Newspaper review: Diamond deflects MP inquisition

Paper review

Evidence given by former Barclays boss Bob Diamond to MPs on Wednesday forms the basis for stories on most of the newspaper front pages.

"A load of old Bollinger" is the Daily Mirror's headline. The paper mocks the banker's insistence that he was unaware of the rigging of interest rates by Barclays traders, and asks whether the "champagne-swilling bank boss" was incompetent or just "telling porkies".

The Daily Telegraph believes Mr Diamond implicated senior ministers in the last Labour government, by claiming that Barclays repeatedly warned them that banks were improperly fixing the Libor interest rate.

But The Times believes Mr Diamond's evidence failed to back up claims by Chancellor George Osborne that former ministers were involved.

'Cheep of remorse'

Writing in the Guardian, Simon Hoggart says Mr Diamond's technique was to "stonewall", with contrition as hard to find "as a Higgs boson in the Grand Canyon". He goes on: "You could whirl him round in the Hadron collider without getting a single cheep of remorse."

The discovery of what is thought to be the elusive Higgs boson particle prompts the Independent to shout "Eureka!" as its main headline. The paper says the breakthrough took almost half a century of deep thought and a machine that cost £2.5bn.

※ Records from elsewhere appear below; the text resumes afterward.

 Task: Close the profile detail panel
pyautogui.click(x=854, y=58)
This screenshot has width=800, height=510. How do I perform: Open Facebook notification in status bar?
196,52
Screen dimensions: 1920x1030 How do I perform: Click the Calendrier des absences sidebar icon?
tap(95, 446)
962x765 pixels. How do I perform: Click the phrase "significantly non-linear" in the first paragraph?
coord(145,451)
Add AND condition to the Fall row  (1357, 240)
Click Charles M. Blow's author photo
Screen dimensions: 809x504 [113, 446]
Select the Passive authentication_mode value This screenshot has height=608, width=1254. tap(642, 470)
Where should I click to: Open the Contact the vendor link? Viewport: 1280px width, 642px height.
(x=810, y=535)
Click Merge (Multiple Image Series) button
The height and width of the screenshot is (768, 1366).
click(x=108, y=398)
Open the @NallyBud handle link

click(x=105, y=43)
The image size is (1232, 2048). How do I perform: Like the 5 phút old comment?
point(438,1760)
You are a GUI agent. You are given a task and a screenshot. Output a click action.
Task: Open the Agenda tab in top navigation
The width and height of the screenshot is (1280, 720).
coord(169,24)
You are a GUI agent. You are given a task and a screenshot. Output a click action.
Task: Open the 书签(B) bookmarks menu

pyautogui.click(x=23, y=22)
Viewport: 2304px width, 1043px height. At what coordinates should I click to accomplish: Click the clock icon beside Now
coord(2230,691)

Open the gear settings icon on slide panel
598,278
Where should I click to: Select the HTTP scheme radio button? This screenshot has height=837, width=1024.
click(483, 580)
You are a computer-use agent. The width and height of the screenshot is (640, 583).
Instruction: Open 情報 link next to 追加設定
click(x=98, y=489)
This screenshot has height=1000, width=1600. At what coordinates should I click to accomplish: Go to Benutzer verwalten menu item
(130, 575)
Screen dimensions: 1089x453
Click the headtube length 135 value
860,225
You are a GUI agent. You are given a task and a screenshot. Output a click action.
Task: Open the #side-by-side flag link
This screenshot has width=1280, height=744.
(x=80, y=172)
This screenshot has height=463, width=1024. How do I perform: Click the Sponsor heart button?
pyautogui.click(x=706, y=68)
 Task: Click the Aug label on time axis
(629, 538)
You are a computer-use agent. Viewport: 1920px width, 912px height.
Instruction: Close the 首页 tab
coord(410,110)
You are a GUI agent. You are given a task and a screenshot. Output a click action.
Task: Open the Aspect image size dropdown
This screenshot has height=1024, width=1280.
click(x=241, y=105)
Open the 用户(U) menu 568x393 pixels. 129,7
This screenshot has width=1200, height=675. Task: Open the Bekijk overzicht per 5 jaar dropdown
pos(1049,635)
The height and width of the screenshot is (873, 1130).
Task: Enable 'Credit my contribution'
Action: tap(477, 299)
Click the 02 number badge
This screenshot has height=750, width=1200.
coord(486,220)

The Times says British physicist Professor Peter Higgs, who first suggested the particle's existence, is "surely the world's most likely future winner of a Nobel prize".

Meanwhile the Sun sums up the complexity of the subject: "Never in the field of human knowledge has so much been written about something understood by so few."

Murray mania

As the defence secretary prepares to announce cuts to the army, The Telegraph reports that all five Scottish infantry battalions have been spared the axe.

The paper claims last minute negotiations at Downing Street resulted in the Scottish units being preserved in reduced numbers "to undermine the pro-independence lobby".

The main image that appears on broadsheet and tabloid alike was the agonised look of the Duchess of Cambridge, as she watched Andy Murray in Wimbledon action on Wednesday.

The Daily Mail says the duchess has caught "Murray mania", and highlighted the "dazzling array" of business people, sporting legends and celebrities who joined the royal couple to watch Murray's victory over Spaniard David Ferrer.

Murray faces Frenchman Jo-Wilfried Tsonga in the semi-finals on Friday. The Daily Express says the 25-year-old Scot has been given the "royal seal of approval", and is optimistic that he can reach his first ever Wimbledon final.